---------- SUPPLIED PASSAGE

> -----Original Message-----
> From: Luca Furini [mailto:[EMAIL PROTECTED]


Hi Luca,

> Working on lists, I found a couple of paragraphs in the recommendation
> whose meaning is not fully clear to me.
>
> Section 6.8.3. (fo:list-item) states that:
>   "the block-progression-dimension of the content-rectangle of an area
> generated by the fo:list-item is just large enough so that the
> allocation-rectangles of all its child areas are contained in it. In
> particular, the space-before and space-after of the child areas have no
> effect on the spacing of the list item."
>
<snip />
> If every block had space-before and space-after > 0, should all of these
> spaces be ignored or only the spaces before block 1 and 3 and spaces after
> 2 and 5?

Excuse me if it sounds bold, but I think neither... and will give you a
third alternative.

--------------------
---------- DATA SHOWN

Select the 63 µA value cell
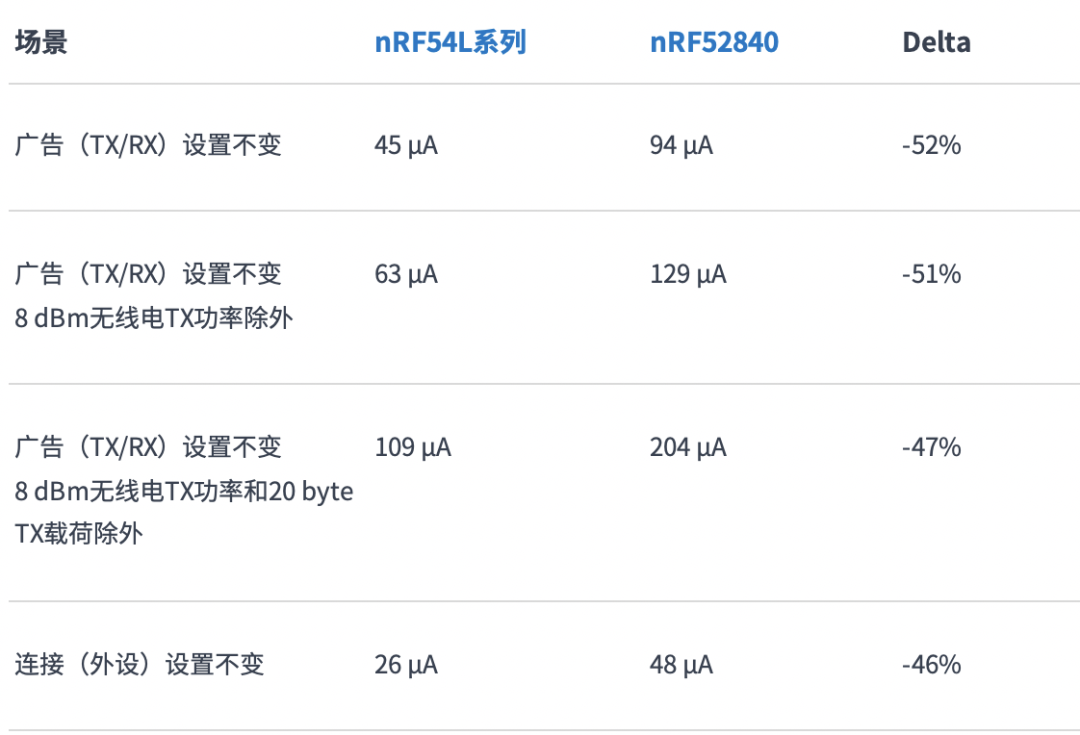 (406, 274)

--------------------

→ **WORK TO COMPLETE**:
• A. Answer these about the fo:list-item email, one line each:
(i) Which section of the recommendation is quoted?
(ii) Per the quoted passage, what has no effect on the spacing of the list item?
(iii) How many alternatives does the reply say it will give in place of the two options in the question?
• B. List every block number mentioned in the fo:list-item email.
• C. Resume the fo:list-item email after its final sentence.

→ **FINAL RESULTS**:
• A.
(i) Section 6.8.3 (fo:list-item)
(ii) The space-before and space-after of the child areas
(iii) A third alternative, so one further option beyond the two in the question

• B. 1, 2, 3, 5

• C.
IIC, what is meant is:
the space-* of the contained blocks should be seen as _content_ of the
list-item, such that they are not ignored, but their values are _included_
in the total BPD without influencing the spacing between previous and
following list-items.

To put it differently:
If the spacing between the list-items is specified as 10pt,
and space-before of block 1 = 5pt
and space-after of block 2 = 5pt,
then the space between the content-rectangles of two list-items will always
be 10pt,
but the space between the allocation-rectangle for block 2 of one list-item
and the allocation-rectangle of block 1 on the next list-item *is* a total
of 20pt. (minimum? see the other issue below. )

I must say I'm not absolutely sure about this... Other opinions, anyone?

>
> Another doubt: section 7.13.8. (relative-align) states that if the value
> is 'baseline'
>   "the distance between the baseline of the first line-area of the first
> area descendant generated by the fo:list-item-label is the same as the
> distance between the baseline of the first linearea of the first area
> descendant generated by the fo:list-item-body."
>
> If both label and body generate several lines, and there is a page break
> that separates both label areas and body areas, should this property apply
> to the first lines in the new page too?
>
> I would say no, but I'm quite unsure.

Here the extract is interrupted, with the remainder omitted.